| REQUIREMENTS |
Copy the entries below word for word, starting at the line containing "Francis [199, 289]" and ending with the last line of the entries.
--- DATASET CONTENT ---
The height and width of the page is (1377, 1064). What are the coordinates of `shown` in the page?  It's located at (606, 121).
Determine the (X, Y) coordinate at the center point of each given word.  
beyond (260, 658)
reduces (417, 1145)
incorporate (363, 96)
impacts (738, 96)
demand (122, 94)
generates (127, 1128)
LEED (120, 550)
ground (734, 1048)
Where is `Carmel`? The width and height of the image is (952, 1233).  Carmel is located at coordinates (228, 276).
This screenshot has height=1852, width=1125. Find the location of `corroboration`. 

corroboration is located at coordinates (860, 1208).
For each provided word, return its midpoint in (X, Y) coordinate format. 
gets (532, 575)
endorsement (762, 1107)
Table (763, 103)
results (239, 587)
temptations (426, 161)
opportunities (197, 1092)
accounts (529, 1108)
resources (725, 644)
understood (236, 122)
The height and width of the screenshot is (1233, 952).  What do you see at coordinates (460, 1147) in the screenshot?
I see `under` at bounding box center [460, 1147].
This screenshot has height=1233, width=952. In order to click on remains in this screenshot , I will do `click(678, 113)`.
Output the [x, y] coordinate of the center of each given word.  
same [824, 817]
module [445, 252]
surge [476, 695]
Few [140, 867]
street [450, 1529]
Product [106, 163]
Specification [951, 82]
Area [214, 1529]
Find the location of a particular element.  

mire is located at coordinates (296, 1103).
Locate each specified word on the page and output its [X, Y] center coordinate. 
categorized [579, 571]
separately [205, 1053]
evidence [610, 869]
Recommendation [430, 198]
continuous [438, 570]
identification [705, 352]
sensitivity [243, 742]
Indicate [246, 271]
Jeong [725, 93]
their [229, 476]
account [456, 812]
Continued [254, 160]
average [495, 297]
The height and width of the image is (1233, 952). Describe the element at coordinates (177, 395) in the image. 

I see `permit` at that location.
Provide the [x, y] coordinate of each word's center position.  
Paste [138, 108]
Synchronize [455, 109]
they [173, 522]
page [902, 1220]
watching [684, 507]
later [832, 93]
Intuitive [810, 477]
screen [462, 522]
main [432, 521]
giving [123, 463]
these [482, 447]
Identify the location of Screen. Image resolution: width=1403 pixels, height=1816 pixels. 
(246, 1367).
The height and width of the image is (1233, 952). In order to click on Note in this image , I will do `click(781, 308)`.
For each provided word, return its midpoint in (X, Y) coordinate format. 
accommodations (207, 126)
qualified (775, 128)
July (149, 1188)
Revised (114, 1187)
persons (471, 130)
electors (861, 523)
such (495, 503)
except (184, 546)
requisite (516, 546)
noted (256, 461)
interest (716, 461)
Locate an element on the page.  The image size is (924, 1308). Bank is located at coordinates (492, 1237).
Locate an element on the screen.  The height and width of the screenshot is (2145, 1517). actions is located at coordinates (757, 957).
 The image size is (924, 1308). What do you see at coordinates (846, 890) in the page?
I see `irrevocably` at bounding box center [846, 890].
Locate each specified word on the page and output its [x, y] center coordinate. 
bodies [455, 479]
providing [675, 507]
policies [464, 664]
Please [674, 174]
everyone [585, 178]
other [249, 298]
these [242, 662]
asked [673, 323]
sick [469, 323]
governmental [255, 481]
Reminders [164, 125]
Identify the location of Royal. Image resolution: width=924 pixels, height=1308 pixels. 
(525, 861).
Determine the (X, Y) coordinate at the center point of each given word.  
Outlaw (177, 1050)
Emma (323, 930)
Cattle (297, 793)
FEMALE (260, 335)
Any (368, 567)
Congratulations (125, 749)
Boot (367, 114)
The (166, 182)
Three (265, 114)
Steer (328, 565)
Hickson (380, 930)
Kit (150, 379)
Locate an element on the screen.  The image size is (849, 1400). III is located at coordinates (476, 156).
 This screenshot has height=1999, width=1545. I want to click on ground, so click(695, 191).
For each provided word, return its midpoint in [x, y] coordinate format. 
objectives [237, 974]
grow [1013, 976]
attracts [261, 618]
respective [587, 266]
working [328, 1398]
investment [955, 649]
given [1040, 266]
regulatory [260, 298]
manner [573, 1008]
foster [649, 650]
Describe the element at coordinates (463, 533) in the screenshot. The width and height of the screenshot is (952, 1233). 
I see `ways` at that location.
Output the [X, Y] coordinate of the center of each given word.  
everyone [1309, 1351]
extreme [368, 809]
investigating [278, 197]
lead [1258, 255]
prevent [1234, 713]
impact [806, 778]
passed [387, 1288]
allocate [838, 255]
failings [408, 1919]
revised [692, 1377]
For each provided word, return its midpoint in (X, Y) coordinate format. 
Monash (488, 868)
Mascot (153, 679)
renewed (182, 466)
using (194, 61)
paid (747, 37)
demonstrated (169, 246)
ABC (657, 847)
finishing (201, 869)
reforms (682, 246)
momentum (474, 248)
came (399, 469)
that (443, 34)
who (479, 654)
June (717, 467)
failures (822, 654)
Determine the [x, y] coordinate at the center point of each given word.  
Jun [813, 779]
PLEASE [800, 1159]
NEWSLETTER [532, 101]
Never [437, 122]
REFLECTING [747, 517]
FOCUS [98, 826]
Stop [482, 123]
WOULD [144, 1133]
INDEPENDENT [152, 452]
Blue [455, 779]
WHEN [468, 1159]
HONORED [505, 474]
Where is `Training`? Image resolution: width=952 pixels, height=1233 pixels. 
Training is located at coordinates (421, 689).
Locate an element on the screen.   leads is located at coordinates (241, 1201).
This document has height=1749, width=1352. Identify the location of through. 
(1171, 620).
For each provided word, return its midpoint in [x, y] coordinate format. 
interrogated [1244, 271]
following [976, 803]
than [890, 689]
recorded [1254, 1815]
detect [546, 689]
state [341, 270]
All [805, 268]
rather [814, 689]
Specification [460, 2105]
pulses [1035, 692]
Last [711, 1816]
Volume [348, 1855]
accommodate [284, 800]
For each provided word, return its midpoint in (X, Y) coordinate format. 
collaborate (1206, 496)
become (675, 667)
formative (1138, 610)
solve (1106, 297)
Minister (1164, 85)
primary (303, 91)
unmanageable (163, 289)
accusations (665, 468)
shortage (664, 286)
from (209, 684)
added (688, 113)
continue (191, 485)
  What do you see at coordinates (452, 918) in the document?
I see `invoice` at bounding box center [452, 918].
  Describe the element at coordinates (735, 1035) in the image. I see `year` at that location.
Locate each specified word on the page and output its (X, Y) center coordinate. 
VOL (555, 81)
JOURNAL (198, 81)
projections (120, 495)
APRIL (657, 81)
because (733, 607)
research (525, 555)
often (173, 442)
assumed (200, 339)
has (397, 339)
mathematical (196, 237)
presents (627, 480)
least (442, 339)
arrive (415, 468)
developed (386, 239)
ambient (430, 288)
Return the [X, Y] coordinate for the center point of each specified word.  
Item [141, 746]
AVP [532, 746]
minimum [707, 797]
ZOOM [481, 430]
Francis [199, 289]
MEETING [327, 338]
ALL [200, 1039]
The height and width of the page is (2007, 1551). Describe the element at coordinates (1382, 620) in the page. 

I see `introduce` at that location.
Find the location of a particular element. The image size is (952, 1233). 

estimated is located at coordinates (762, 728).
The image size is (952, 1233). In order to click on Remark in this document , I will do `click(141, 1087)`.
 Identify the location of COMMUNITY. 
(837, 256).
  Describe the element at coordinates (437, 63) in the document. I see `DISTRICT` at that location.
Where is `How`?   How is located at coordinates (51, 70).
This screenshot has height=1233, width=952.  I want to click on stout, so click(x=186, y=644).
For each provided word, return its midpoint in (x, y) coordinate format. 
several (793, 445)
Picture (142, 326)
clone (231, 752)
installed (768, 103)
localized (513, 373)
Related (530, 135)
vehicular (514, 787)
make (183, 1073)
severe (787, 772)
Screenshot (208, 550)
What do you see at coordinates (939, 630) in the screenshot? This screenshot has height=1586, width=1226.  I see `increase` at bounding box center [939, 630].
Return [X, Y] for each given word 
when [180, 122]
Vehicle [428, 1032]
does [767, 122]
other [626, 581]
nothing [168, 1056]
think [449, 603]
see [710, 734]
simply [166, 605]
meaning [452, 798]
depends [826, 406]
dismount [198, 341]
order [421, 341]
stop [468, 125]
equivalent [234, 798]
---
| WRITTEN ANSWER |
Francis [199, 289]
MEETING [327, 338]
ALL [200, 1039]
The height and width of the page is (2007, 1551). Describe the element at coordinates (1382, 620) in the page. 

I see `introduce` at that location.
Find the location of a particular element. The image size is (952, 1233). 

estimated is located at coordinates (762, 728).
The image size is (952, 1233). In order to click on Remark in this document , I will do `click(141, 1087)`.
 Identify the location of COMMUNITY. 
(837, 256).
  Describe the element at coordinates (437, 63) in the document. I see `DISTRICT` at that location.
Where is `How`?   How is located at coordinates (51, 70).
This screenshot has height=1233, width=952.  I want to click on stout, so click(x=186, y=644).
For each provided word, return its midpoint in (x, y) coordinate format. 
several (793, 445)
Picture (142, 326)
clone (231, 752)
installed (768, 103)
localized (513, 373)
Related (530, 135)
vehicular (514, 787)
make (183, 1073)
severe (787, 772)
Screenshot (208, 550)
What do you see at coordinates (939, 630) in the screenshot? This screenshot has height=1586, width=1226.  I see `increase` at bounding box center [939, 630].
Return [X, Y] for each given word 
when [180, 122]
Vehicle [428, 1032]
does [767, 122]
other [626, 581]
nothing [168, 1056]
think [449, 603]
see [710, 734]
simply [166, 605]
meaning [452, 798]
depends [826, 406]
dismount [198, 341]
order [421, 341]
stop [468, 125]
equivalent [234, 798]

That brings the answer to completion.